Let’s Cook Pumpkins.

Cooking with Pumpkins

Pumpkins are winter squashes belonging to the Cucurbitaceae family, which includes cucumbers, melons, and gourds. Pumpkins are low in calories yet highly concentrated in vitamins and minerals. There are hundreds of edible varieties in a range of sizes and shapes.

Pumpkins are low-calorie and nutrient-dense. They are low in fat and carbs and high in vitamin A, C, and D, copper, potassium, manganese, riboflavin, and iron.

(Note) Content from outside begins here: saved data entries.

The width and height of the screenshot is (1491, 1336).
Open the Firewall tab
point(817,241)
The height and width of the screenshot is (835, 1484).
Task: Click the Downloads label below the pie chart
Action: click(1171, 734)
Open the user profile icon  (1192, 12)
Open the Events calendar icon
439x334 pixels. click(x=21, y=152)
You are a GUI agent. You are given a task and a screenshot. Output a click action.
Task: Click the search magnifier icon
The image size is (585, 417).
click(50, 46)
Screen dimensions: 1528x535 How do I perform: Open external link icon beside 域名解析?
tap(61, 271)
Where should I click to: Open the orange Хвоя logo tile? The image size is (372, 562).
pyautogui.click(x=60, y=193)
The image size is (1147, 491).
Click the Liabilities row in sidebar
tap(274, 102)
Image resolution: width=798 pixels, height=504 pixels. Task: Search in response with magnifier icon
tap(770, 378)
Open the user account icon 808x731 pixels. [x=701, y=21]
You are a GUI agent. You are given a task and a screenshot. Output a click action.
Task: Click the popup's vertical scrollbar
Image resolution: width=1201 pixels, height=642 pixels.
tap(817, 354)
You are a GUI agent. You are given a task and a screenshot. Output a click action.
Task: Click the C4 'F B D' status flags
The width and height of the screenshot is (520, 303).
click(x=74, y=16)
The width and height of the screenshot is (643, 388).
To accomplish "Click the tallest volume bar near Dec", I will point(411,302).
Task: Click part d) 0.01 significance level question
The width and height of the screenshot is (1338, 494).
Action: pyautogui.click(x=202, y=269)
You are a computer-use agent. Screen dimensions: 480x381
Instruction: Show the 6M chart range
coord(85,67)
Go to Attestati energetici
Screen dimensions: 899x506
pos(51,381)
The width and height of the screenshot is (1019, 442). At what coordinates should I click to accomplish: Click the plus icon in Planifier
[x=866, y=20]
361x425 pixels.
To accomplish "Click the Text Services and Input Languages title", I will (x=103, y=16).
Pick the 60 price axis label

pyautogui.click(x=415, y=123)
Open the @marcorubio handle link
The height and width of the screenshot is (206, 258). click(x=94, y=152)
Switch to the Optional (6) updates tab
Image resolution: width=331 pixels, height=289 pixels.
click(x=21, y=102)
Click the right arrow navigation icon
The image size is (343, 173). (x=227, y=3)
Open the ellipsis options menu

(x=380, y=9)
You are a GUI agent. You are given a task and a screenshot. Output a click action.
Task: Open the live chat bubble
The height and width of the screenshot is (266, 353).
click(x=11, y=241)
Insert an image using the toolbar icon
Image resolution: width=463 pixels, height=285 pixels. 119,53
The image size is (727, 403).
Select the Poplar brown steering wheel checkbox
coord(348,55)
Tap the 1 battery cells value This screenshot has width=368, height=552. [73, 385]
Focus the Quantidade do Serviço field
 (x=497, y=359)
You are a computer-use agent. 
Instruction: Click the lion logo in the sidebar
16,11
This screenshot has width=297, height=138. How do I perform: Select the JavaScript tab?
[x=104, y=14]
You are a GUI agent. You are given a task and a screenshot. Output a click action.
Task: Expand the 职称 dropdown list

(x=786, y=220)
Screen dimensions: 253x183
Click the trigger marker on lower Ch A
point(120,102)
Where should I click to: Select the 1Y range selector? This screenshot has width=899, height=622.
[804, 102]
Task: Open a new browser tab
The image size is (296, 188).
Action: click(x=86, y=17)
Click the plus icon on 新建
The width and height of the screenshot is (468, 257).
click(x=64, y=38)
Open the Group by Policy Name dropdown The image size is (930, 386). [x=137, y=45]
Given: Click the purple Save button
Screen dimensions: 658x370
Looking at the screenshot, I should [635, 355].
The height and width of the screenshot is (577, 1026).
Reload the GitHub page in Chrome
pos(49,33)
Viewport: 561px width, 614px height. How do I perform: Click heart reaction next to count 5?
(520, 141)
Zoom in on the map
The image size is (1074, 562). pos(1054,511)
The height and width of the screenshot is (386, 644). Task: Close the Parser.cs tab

They are great in soups and curries, risotto and pasta fillings, roasted or baked.

Flavour Pairings:

  • Sage

  • Nutmeg

  • Butter

  • Bacon

  • Coconut

  • Ginger

Caremelised pumpkin

Ingredients

  • 1 kg pumpkin, cut into quarter moons and peeled

  • 1 stick cinnamon

  • 4 allspice berries

  • ½ tbsp mace or nutmeg

  • 40 gr hazelnuts

  • ½ tsp parpika

  • 3 tbsp lemon juice

  • 3 tbsp maple syrup

  • 2 tbsp olive oil

  • salt

Preparation

  • In a mortar, grind together the cinnamon, allspice, and nutmeg or mace until fine.

  • Add the hazelnuts and grind until finely ground.

  • Transfer the mixture to a bowl and mix in the paprika, maple syrup, lemon juice, and olive oil until well combined.

  • Place the pumpkin on a parchment-lined roasting tray. Roast in a preheated 220°C oven for 30 minutes.

  • Pour the spiced mixture over the pumpkin, taking care not to let it drip to the bottom of the pan, as it may burn off. Roast for another 20–30 minutes, or until the pumpkin is slightly caramelized on the surface.

  • Finish with a sprinkle of salt

Spicy pumpkin soup

Ingredients

  • 1 kg pumpkin, peeled, seeded, and cubed

  • 1 tbsp olive oil

  • 1 big onion

  • 2 garlic cloves, minced

  • 1 small piece of ginger, minced

  • 4 cups chicken stock

  • ½ cup cream

  • ¼ tsp ground coriander seed

  • ¼ tsp nutmeg

  • a pinch of cinnamon

  • ¼ chili flakes

  • salt

  • optional toppings: roasted pumpkin seeds, a spoon of sour cream, fresh herbs (coriander, chives), a splash of lemon juice

Preparation

  • In a large pot, warm the olive oil over medium heat. Add the chopped onion and sauté until translucent, about 5–7 minutes. Add garlic and ginger and cook 1–2 minutes more, until fragrant.

  • Add ground spices (cumin, coriander, nutmeg) and chili flakes; cook for about 30 seconds to bloom the flavours.

  • Stir in the pumpkin and pour in the stock. Bring to a gentle boil, then reduce heat and simmer for 15–20 minutes, until the pumpkin is tender.

  • Use an immersion blender to puree the soup directly in the pot until smooth.

  • Stir in the cream. If the soup is too thick, add a little water or stock to reach your desired consistency. Season with salt and pepper to taste.

  • Finish with a squeeze of lemon juice or a small drizzle of cream for brightness, if desired.

  • Serve hot, topped with roasted pumpkin seeds, a swirl of sour cream, and fresh herbs.